Transportation

What Will We Be Doing in Our Self-Driving Cars?

Probably not working, new research surmises.
Check out these future commuters multitasking aboard a self-driving Mercedes-Benz F 015 concept car.Mercedes-Benz

The latest news from the self-driving revolution: Uber’s new driverless fleet in Pittsburgh welcomed its first (non-paying) passengers, Boston announced a plan to test-drive autonomous vehicles on city streets, and Tesla rolled out safety-related software improvements to its Autopilot system. As the sci-fi prospect of a truly driverless future continues to creep inexorably closer, it’s time to ask: What are we supposed to do with ourselves in the car when the robot is at the wheel?

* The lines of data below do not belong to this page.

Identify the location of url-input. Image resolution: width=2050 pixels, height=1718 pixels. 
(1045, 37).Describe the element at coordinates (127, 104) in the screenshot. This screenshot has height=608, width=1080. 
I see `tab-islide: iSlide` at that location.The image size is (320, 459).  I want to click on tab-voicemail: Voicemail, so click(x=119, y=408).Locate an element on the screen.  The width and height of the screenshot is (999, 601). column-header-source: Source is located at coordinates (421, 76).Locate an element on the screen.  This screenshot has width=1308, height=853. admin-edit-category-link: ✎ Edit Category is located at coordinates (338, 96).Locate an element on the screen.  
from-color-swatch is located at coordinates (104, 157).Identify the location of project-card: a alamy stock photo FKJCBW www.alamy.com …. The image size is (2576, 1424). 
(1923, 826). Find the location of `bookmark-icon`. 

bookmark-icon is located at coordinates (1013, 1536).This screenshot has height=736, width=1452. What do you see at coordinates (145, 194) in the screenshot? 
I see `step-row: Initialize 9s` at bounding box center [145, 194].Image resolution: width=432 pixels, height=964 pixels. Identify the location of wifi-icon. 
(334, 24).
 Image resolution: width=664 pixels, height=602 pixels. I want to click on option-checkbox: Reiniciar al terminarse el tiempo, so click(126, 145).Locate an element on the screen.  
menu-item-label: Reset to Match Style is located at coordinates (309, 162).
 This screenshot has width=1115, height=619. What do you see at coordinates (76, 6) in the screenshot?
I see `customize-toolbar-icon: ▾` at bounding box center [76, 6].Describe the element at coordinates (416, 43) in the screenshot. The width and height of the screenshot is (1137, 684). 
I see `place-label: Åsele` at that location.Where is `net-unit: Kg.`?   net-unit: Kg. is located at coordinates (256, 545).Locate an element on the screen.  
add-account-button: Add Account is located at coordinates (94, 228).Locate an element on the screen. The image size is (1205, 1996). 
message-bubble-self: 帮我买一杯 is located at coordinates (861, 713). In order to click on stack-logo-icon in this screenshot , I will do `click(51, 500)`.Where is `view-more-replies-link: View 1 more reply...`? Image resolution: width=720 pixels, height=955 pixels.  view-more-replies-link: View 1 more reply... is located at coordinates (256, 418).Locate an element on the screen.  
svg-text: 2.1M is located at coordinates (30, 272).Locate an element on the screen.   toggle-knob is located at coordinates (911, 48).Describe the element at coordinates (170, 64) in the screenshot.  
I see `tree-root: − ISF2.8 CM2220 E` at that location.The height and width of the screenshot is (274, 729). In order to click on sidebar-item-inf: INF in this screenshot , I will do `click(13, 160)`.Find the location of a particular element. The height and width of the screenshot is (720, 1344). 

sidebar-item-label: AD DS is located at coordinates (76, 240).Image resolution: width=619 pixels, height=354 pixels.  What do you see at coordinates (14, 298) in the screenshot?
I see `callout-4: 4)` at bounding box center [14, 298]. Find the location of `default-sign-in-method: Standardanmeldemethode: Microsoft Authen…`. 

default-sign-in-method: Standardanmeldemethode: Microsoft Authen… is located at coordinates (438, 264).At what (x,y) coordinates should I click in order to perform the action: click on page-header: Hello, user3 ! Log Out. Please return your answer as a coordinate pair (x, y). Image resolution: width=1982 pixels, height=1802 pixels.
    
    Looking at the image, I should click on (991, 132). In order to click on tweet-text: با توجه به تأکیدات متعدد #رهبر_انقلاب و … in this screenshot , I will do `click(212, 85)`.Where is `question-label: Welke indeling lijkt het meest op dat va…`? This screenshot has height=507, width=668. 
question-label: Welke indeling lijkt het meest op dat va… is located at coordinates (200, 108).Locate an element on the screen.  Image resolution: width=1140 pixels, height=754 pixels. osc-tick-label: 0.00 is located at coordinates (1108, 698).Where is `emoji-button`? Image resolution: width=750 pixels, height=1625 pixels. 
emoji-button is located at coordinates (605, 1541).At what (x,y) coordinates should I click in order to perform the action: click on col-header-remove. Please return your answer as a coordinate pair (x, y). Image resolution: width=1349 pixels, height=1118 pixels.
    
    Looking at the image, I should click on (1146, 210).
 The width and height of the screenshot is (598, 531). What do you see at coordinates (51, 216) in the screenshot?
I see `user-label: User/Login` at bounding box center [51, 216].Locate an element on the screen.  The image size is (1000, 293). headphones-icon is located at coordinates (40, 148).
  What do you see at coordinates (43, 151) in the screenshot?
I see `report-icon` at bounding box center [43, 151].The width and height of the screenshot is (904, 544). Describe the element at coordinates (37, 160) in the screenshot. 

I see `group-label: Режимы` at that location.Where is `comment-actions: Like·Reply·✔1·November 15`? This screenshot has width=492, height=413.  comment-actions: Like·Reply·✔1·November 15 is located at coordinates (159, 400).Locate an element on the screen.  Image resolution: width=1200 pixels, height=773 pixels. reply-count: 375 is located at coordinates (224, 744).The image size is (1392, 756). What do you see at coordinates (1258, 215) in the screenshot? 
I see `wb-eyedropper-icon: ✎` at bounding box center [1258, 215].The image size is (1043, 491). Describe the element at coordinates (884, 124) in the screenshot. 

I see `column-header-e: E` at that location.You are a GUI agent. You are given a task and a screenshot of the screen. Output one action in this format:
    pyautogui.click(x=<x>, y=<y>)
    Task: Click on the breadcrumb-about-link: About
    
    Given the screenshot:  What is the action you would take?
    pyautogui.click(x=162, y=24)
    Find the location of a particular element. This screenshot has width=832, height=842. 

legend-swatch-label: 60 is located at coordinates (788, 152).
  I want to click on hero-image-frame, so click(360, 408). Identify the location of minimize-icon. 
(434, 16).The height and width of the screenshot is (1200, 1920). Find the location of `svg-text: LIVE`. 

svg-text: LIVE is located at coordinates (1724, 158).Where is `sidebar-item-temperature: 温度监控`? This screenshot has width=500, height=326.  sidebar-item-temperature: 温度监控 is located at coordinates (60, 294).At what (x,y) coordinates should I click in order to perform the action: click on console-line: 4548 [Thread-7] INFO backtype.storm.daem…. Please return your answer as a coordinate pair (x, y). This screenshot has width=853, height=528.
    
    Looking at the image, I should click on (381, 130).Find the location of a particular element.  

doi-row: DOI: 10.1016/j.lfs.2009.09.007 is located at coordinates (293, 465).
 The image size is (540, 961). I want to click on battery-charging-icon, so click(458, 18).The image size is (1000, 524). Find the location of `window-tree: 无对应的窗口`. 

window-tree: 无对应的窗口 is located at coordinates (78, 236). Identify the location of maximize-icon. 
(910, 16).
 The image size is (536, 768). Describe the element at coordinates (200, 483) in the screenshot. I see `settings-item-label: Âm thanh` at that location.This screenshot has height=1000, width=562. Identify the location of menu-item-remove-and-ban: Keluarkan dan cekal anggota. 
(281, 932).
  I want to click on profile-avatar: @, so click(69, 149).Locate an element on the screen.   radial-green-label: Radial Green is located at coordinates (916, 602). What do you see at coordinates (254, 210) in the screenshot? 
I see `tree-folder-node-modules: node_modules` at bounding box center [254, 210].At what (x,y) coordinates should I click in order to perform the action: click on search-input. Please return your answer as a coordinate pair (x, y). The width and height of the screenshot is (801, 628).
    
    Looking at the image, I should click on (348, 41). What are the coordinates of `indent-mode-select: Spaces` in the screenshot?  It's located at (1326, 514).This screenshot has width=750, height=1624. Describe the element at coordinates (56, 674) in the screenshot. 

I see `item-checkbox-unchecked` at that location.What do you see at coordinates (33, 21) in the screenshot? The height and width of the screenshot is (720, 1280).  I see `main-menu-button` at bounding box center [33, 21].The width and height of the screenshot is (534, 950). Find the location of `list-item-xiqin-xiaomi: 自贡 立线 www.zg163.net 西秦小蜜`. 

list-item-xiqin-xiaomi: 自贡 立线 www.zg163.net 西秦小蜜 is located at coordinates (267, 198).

This is a question that Michael Sivak, who heads the University of Michigan’s Sustainable Worldwide Transportation research consortium, has been pondering, and in a new report co-authored with his colleague Brandon Schoettle, we get the beginnings of an answer. The average American now spends a total of about an hour a day in their vehicle, time that might theoretically be liberated and put to more productive use once we’re all ferried about by robo-cars. But the report concludes that 62 percent of current U.S. drivers would be unlikely to see any increased productivity, either because they’re unwilling to ride in self-driving cars—or they’d spend all the time watching the road anyway.